The invention concerns a cell for pumping polyphasic effluent, characterised in that it comprises two rotary parts (4 - 5), the first (4) consisting of a hydraulic wheel designed for transmitting kinetic energy to each of the polyphasic effluent phases entering the cell (1a - 1b), and the second (5), following the first, consisting of an energy transforming device designed for homogenizing the phases, transferring kinetic energy between the phases, entraining the lightest phase, transforming kinetic energy into pressure and compressing the homogeneous effluent before it leaves the cell, the assembly of said cell rotary parts being mounted on a common shaft (3) axially arranged inside a fixed housing (2) comprising an inlet and an outlet for the polyphasic effluent.

Description

WO 99/4273

2 PCT / FR99 / 00279 PUMPING CELL FOR A POLYPHASIC EFFLUENT AND PUMP
COMPRISING AT LEAST ONE OF THESE CELLS.

The present invention relates to a cell of pumping a multiphase effluent as well as on a pump with one or more of these cells mounted in series. By multiphase effluent, we mean a effluent composed of a mixture of at least two phases selected from (a) a liquid phase formed of at least one liquid, (b) a gaseous phase formed of at least one gas free, and (c) a solid phase formed by particles at least one solid suspended in (a) and / or (b).
Multiphase pumping is a technology used in many industrial sectors, such as oil and gas production (pumping an effluent two-phase tanker composed of a mixture of oil and gas), chemical industries, the nuclear industry (pumping a mixture of water and water vapor) and spacecraft.
The basic architecture of industrial pumps used for pumping multiphase effluents is constituted by an impeller - or hydraulic wheel - followed a stator - or static stator. The impeller has for role of communicating kinetic energy to the mixture to be pumped, the stator rectifier then ensuring the transfer of the mixture under pressure, in particular towards the impeller of the cell immediately downstream in the case of a pump comprising several pumping cells.
Theoretical studies and tests have shown that there is a relationship between the pumping height monophasic liquid (HL) and the pumping height of a polyphasic effluent (HPh):

HPh = E x HL

where E is the multiphase efficiency, which is essentially function of the vacuum rate a and the pressure at the inlet =. : =. =. =. == ==
== == = = =. == = = =. = =
Y '= = = = = == = = = = = =
= = =. = = = = = = = = = = = = = =
- = = = = = = = = = =
. = = = = - = = = = = = = = = = = = =

Q
{a = G QG and QL being the volumetric flow rates QG + QL

respectively gas G and liquid L).
The application of conventional centrifugal pumps, semi-axial or axial - pumping a mixture of water and =
of water vapor has been studied in the nuclear field on single-stage pumps - impeller and stator - in the goal of being able to cope with an exceptional accident in a reactor.
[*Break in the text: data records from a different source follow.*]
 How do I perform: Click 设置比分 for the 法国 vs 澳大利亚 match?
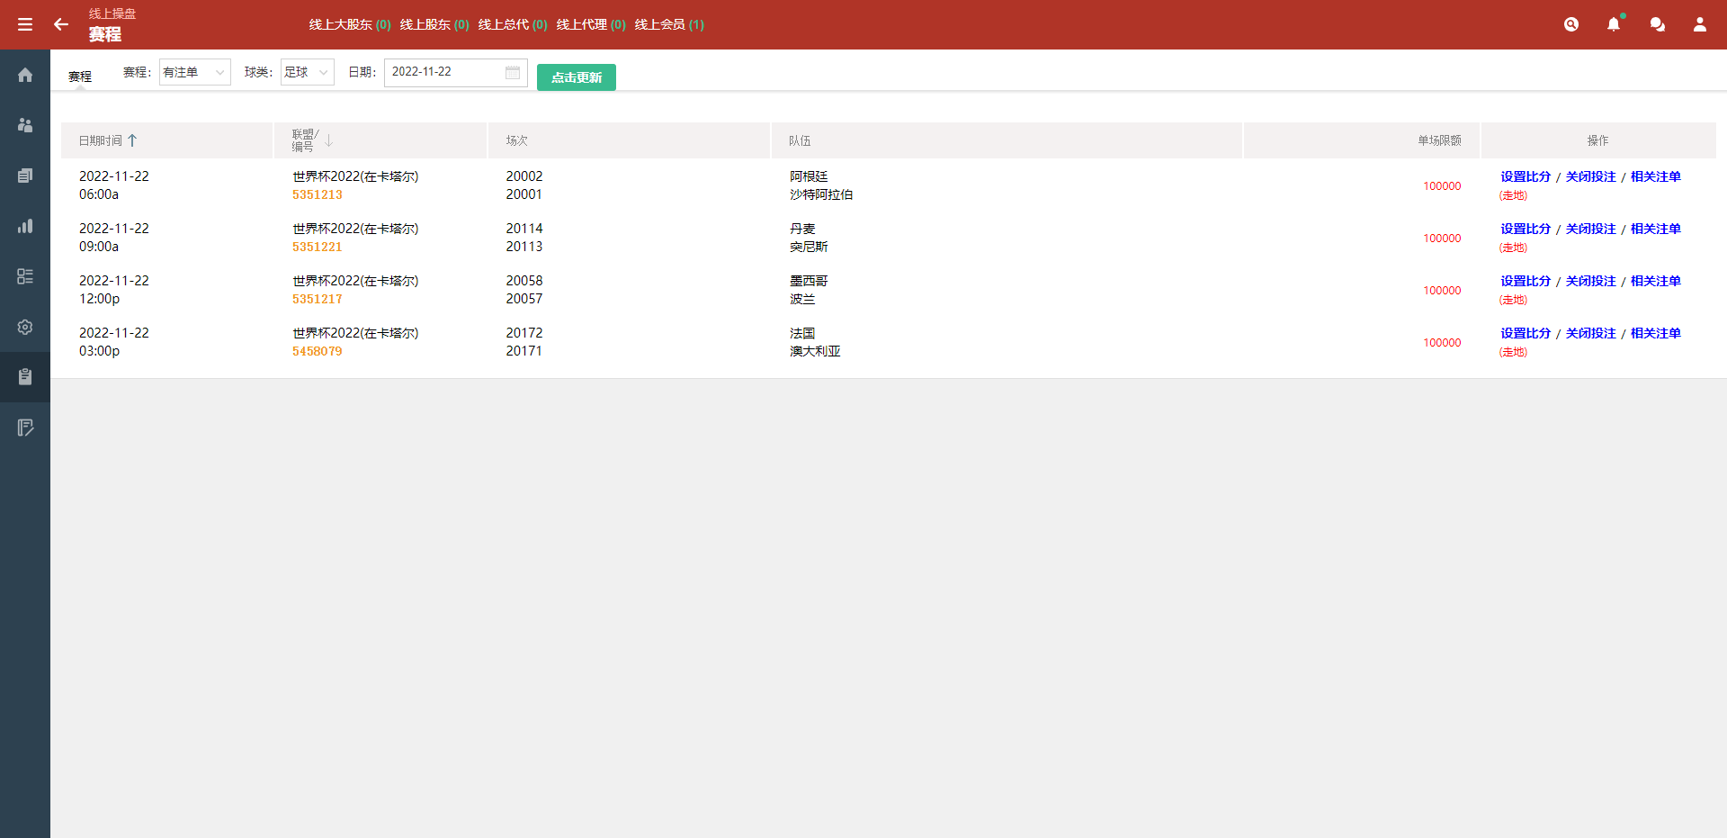coord(1524,332)
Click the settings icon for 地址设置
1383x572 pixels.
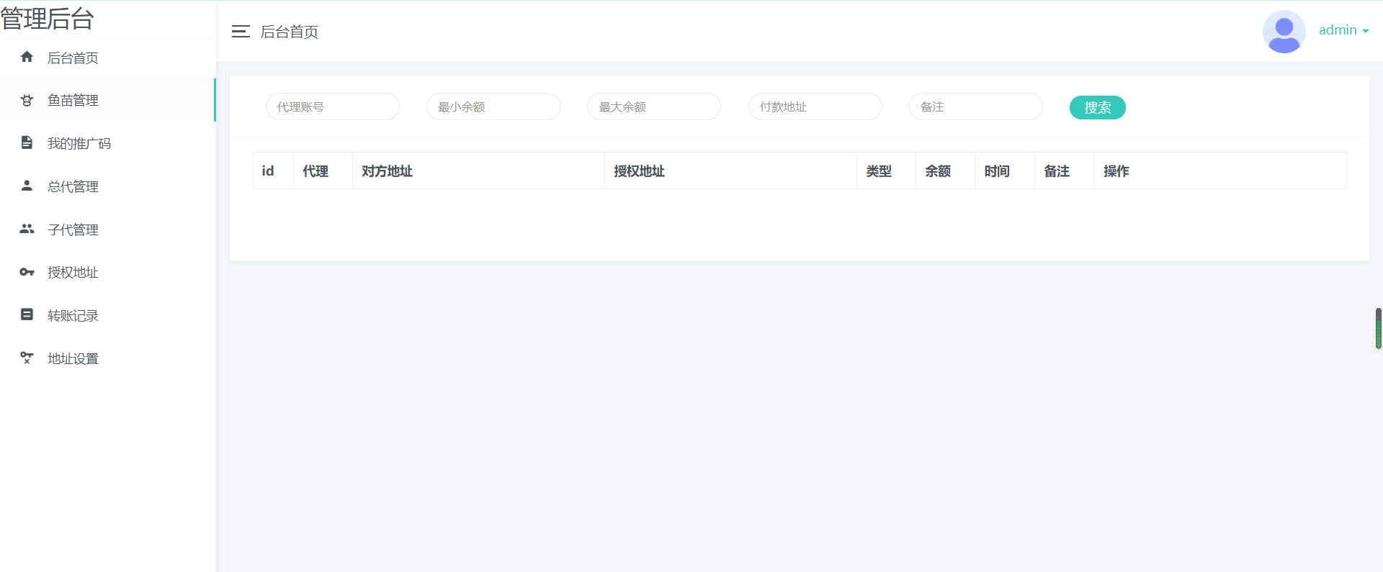click(27, 358)
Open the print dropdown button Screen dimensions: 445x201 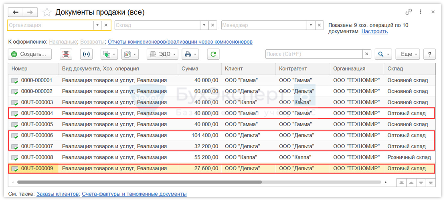(x=190, y=54)
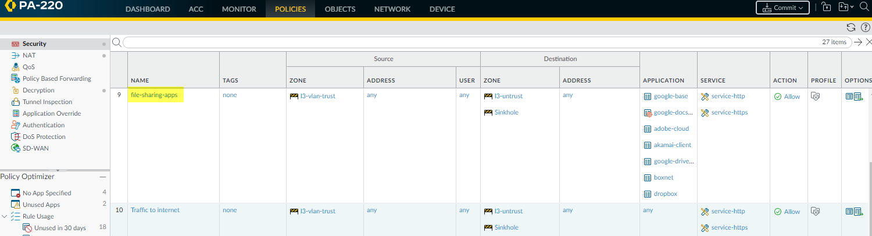Select NAT in the policies sidebar
The height and width of the screenshot is (236, 872).
point(29,55)
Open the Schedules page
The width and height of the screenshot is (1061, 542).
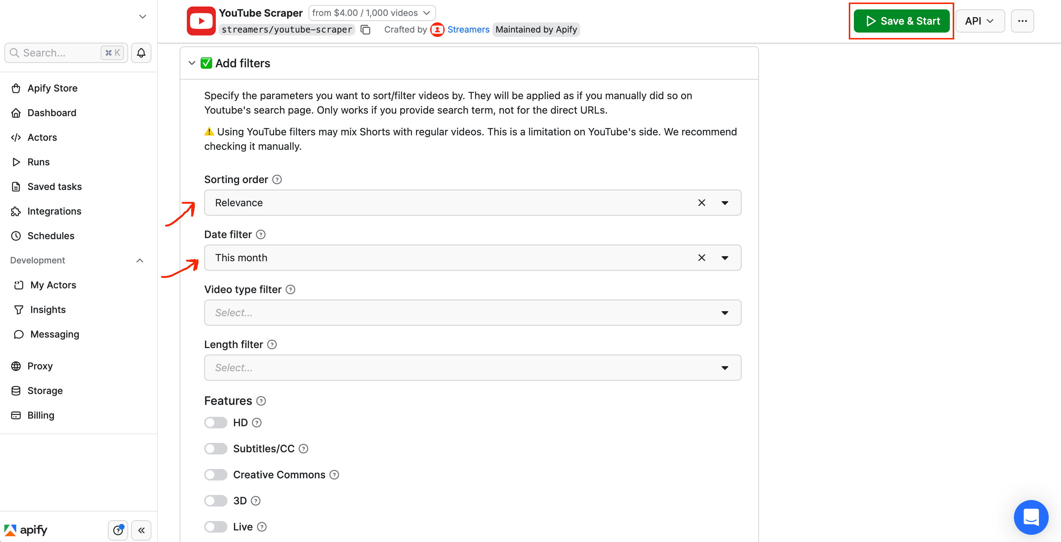(50, 235)
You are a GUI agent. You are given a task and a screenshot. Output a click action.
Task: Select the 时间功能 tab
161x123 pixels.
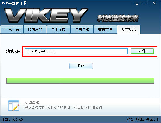[x=82, y=30]
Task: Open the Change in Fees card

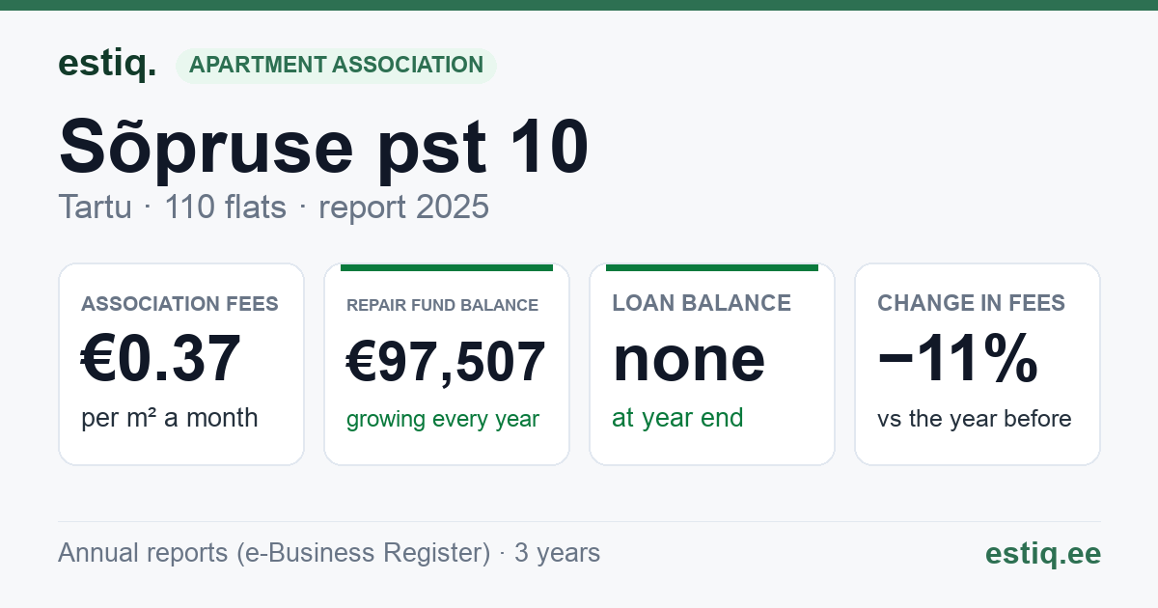Action: (978, 364)
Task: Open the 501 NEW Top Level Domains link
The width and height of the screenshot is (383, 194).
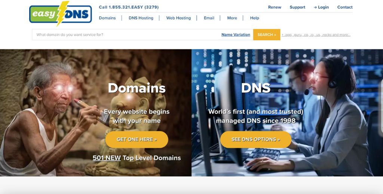Action: (137, 158)
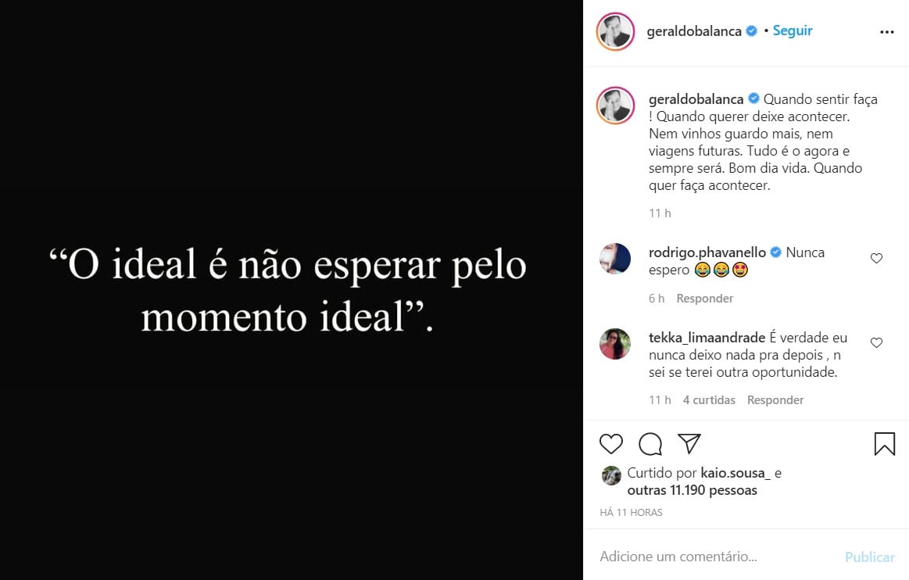This screenshot has height=580, width=909.
Task: Open geraldobalanca header profile picture
Action: (x=616, y=31)
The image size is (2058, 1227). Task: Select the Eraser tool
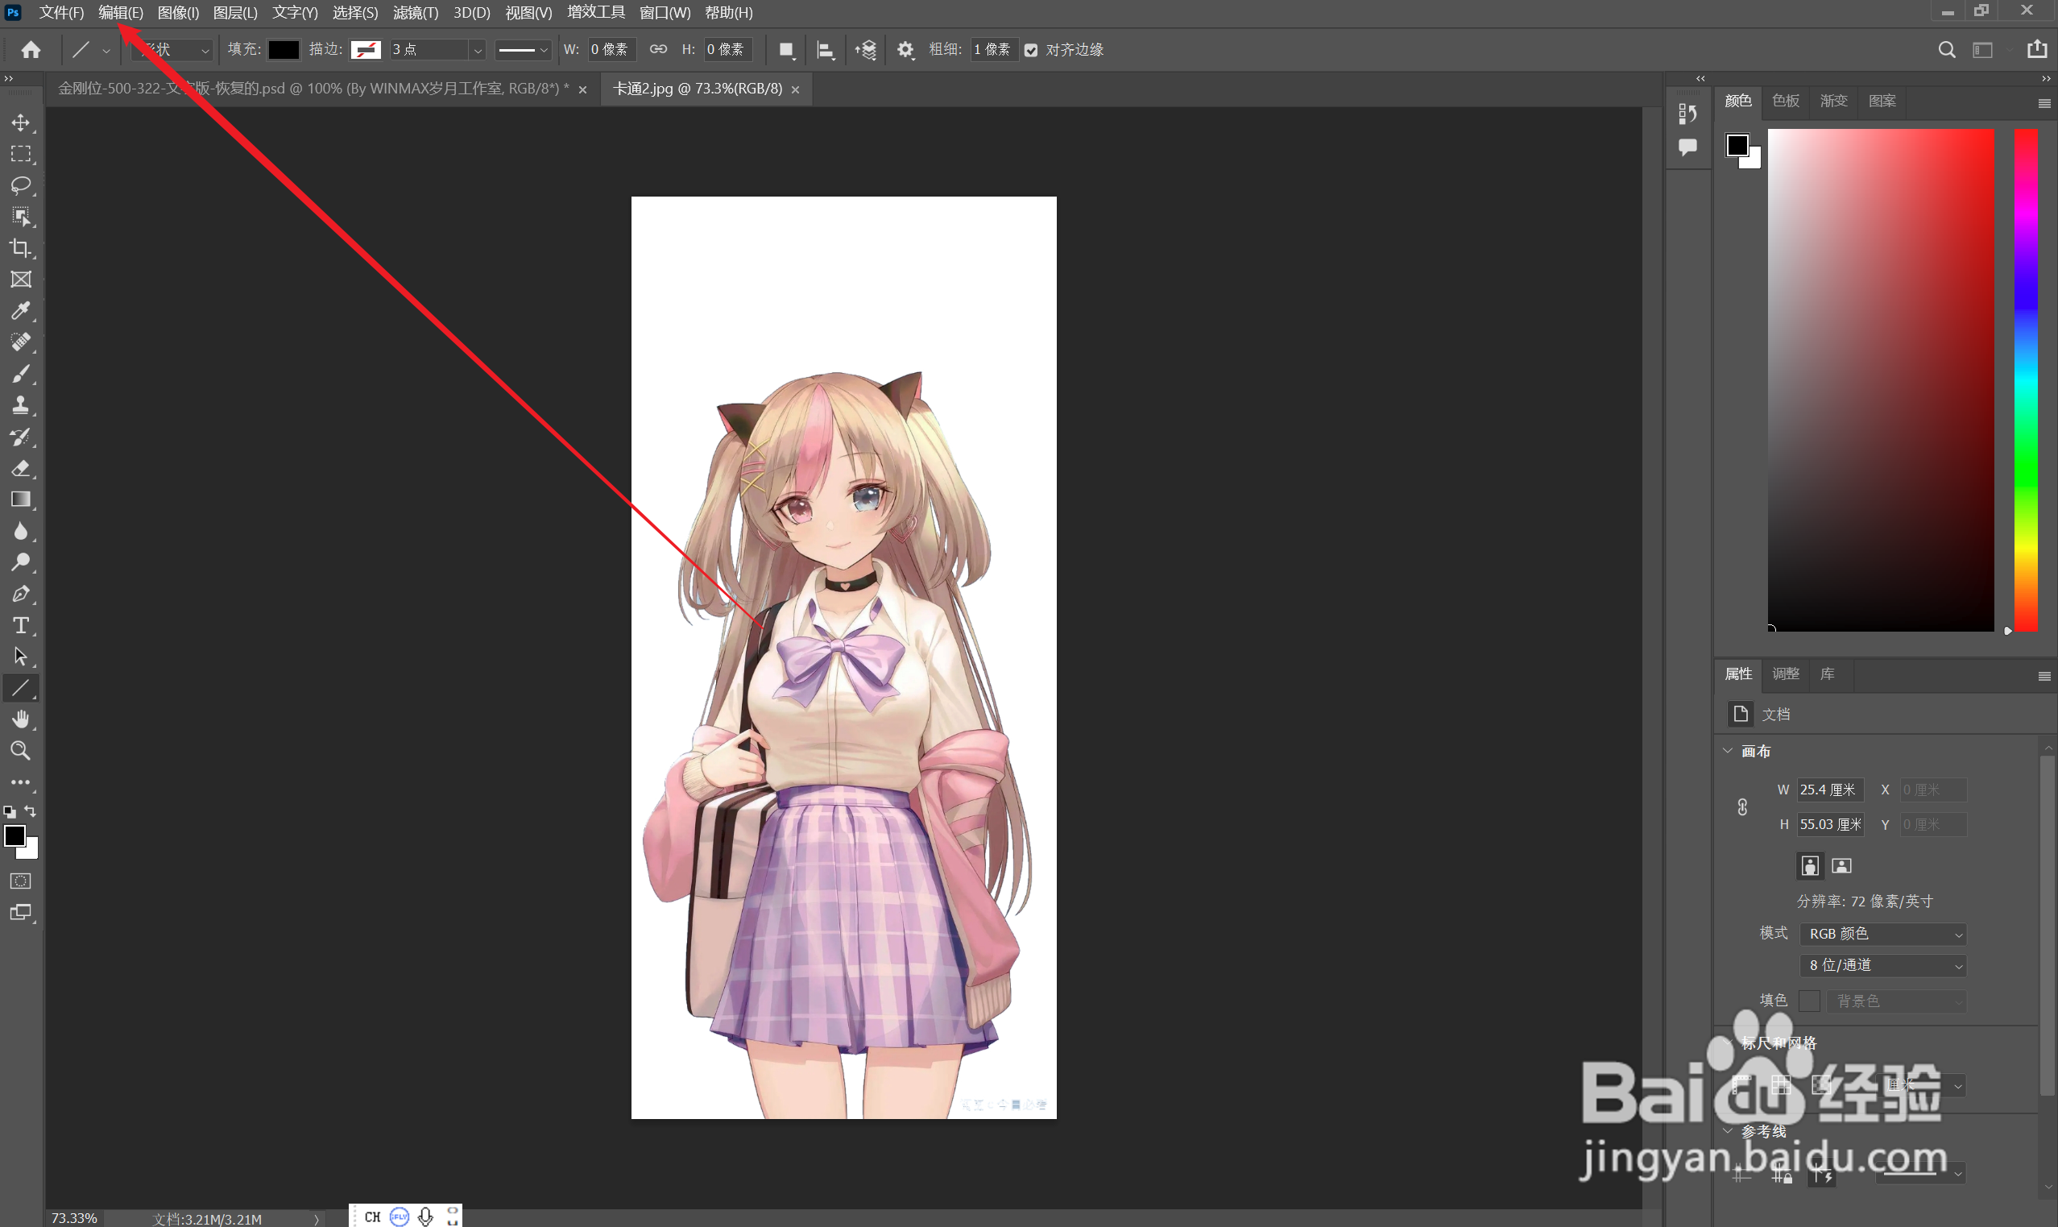coord(21,469)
The tests that were conducted at this opportunity have shown that diphasic pumping efficiency E declines a lot as soon as the vacuum rate exceeds 0.15-0.20 and, therefore, the multiphase pump height.
(Hph) loses 80% of its liquid monophasic value (HL), this *
which returns to a multiphase efficiency E =. 0.2. The The main cause is due to phase separation:
liquid particles are centrifuged in the impeller, forging a thin liquid film to the outer wall. This movie =
liquid moves the "along the outer wall of the impulses and the stator, resulting in the decline of the kinetic energy of the multiphase effluent and the degradation of the multiphase pumping height (Hph).
On the basis of this experience, - the industry of oil and gas studied a helico-.axial impeller, in which the centrifugation effect is limited and, by therefore, part of the liquid phase is maintained dispersed in the gas, thus ensuring = a * better multiphase efficiency E = 0.5 to 0.8, for a pressure at the entrance above 10 bars. For low rates of gas, a combination of a helicoaxial stepped pump followed a centrifugal pump = has been proposed for pumping oil well bottom, in FR-A-2 748 533.
However, this result is only relative, in because of the fact that the liquid pumping height (HL) of the helical-axial impeller is weak compared to that of semi-axial pumps, which means that, overall, the multiphase pumping height (HPh) obtained by both systems is comparable.- -In addition, at low pressure (2-3 bars), the efficiency multiphase (E)% of existing industrial impellers (also MODIFIED SHEET

3 well semi-axial pumps as helico-axial pumps) becomes very weak (E being equal to about 0, 1), penalizing so their practical use.
The present invention aims to propose a pump comprising at least one pumping cell multiphase capable of providing liquid height (HL) interesting - which is currently the case of pumps semi-axial, but not helico-axial pumps - while with good multiphase efficiency (E) - which is currently the case of helico-axial pumps, but not semi-axial pumps.
For this purpose, the present inventor has discovered that, contrary to the idea that comes naturally to the mind of try not to separate the phases and that is put in application in the case of helico-axial pumps, could accept at least partial separation of phases in the impeller and take advantage of the transmission of the significant kinetic energy of the liquid film at the effluent to pump, on the condition of providing dynamic means -and not static - ensuring the mechanisms homogenization of phases and their levels energy and then pressure recovery and finally gas compression. Existing systems, once that they transmitted the kinetic energy to phases - more or less separated - then ignore most of these means, because the stators used in the existing pumps are not not suitable for these functions. In particular, these classical stators do not provide the process at all energy exchange between the phases, limited to flow transfer to the output in configuration of more or less separate phases, resulting in a strong degradation of the multiphase efficiency (E).
The object of the present invention is therefore firstly a pump cell of a multiphase effluent, characterized by the fact that it has two parts rotating, the first consisting of a wheel hydraulic configured to transmit kinetic energy

4 at each of the phases of the multiphase effluent the cell, and the second, following the first, consisting of a transformation device energy system, configured to ensure the homogenisation of phases, the transfer of kinetic energy between phases, the training of the lightest phase, the transformation of kinetic energy into pressure and the compression of the homogeneous effluent before the exit of said cell, all of said rotating parts being mounted on the same shaft arranged axially inside a fixed housing which has an entry and exit of the multiphase effluent.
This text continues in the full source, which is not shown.